Copy out the rows word for word, beginning at the line that contains "This screenshot has width=1398, height=768." and ending after the line that contains "will click(x=1837, y=649).".

-- start of DATA SHOWN --

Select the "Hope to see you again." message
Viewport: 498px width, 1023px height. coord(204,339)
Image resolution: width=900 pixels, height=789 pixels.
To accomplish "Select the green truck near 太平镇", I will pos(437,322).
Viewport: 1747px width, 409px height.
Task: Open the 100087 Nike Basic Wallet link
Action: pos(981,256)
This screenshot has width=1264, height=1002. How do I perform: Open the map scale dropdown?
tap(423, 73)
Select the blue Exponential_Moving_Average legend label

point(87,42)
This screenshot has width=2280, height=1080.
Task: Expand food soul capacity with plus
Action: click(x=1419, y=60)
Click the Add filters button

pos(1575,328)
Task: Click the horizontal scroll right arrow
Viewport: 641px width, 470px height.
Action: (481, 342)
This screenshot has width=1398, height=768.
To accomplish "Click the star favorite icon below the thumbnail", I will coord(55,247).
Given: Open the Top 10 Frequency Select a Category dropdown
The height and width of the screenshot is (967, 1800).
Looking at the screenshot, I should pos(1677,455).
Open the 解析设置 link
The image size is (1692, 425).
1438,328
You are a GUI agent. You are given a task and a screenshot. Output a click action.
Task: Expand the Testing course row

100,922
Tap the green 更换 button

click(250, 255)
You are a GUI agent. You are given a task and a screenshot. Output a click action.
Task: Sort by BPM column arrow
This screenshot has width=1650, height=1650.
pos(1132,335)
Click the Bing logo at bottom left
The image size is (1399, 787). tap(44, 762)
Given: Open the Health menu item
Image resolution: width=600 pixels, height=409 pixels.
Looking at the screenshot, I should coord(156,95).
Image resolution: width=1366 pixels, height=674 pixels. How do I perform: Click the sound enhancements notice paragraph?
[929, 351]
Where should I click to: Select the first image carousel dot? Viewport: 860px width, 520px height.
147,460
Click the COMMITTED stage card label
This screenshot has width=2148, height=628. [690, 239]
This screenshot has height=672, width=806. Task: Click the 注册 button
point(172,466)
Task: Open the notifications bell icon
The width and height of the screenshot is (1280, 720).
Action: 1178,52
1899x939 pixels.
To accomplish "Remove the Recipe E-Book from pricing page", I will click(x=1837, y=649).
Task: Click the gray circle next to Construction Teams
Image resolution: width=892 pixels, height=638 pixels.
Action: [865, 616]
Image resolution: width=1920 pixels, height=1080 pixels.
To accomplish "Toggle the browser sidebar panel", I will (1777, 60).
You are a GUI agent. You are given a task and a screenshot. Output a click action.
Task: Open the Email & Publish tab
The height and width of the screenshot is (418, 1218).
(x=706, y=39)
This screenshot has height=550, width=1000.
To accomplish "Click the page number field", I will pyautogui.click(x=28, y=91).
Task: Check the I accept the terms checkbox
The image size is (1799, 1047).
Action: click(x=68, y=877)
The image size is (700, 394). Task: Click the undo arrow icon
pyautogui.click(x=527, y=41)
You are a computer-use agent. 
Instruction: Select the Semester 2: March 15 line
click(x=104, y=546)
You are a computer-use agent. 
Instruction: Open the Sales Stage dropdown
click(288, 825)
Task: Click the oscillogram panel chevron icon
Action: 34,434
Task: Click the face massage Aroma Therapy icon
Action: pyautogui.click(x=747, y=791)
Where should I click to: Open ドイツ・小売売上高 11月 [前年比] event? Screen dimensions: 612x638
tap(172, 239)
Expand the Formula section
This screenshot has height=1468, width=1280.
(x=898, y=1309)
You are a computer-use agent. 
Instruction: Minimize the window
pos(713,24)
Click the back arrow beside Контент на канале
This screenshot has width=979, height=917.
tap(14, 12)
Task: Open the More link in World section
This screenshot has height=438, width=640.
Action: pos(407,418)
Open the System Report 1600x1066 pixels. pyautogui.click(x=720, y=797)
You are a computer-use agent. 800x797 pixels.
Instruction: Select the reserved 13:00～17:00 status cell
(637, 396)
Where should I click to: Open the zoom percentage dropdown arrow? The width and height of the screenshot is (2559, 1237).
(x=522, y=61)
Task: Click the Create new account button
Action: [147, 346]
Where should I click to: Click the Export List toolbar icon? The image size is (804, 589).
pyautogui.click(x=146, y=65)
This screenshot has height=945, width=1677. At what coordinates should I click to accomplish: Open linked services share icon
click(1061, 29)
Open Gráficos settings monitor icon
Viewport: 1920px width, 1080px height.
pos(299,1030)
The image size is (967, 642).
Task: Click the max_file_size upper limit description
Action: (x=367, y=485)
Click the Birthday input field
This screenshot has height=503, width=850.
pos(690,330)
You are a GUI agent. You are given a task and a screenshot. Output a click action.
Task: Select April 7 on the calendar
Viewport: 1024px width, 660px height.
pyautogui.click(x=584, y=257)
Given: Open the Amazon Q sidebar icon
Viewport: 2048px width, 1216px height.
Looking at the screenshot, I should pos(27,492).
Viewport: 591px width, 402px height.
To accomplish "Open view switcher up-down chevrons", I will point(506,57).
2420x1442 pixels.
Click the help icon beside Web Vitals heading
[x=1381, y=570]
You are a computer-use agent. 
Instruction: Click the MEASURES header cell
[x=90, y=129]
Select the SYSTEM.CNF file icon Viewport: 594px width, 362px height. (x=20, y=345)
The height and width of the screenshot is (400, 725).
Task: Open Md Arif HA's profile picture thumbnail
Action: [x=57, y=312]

-- end of DATA SHOWN --

ANSWER BELOW:
This screenshot has width=1398, height=768.
To accomplish "Click the star favorite icon below the thumbnail", I will coord(55,247).
Given: Open the Top 10 Frequency Select a Category dropdown
The height and width of the screenshot is (967, 1800).
Looking at the screenshot, I should pos(1677,455).
Open the 解析设置 link
The image size is (1692, 425).
1438,328
You are a GUI agent. You are given a task and a screenshot. Output a click action.
Task: Expand the Testing course row

100,922
Tap the green 更换 button

click(250, 255)
You are a GUI agent. You are given a task and a screenshot. Output a click action.
Task: Sort by BPM column arrow
This screenshot has width=1650, height=1650.
pos(1132,335)
Click the Bing logo at bottom left
The image size is (1399, 787). tap(44, 762)
Given: Open the Health menu item
Image resolution: width=600 pixels, height=409 pixels.
Looking at the screenshot, I should coord(156,95).
Image resolution: width=1366 pixels, height=674 pixels. How do I perform: Click the sound enhancements notice paragraph?
[929, 351]
Where should I click to: Select the first image carousel dot? Viewport: 860px width, 520px height.
147,460
Click the COMMITTED stage card label
This screenshot has width=2148, height=628. [690, 239]
This screenshot has height=672, width=806. Task: Click the 注册 button
point(172,466)
Task: Open the notifications bell icon
The width and height of the screenshot is (1280, 720).
Action: 1178,52
1899x939 pixels.
To accomplish "Remove the Recipe E-Book from pricing page", I will click(x=1837, y=649).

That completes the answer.